#### REQUIREMENT
Pick every line out of the entries below that has the string "Viewport", and copy it.

#### GIVEN DATA
-- -- --

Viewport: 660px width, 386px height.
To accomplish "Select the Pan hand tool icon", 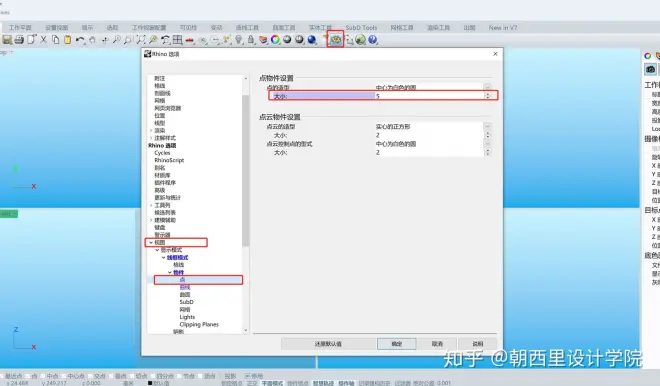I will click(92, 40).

-- -- --

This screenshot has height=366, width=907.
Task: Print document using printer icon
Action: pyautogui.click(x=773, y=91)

-- -- --

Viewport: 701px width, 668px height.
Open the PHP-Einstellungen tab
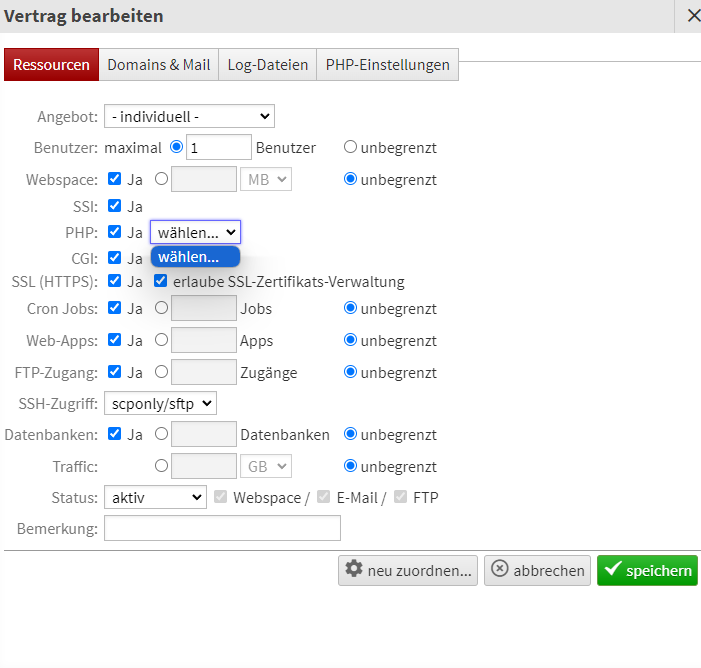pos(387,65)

-- -- --

#### TASK SOLUTION
Viewport: 660px width, 386px height.
Viewport: 701px width, 668px height.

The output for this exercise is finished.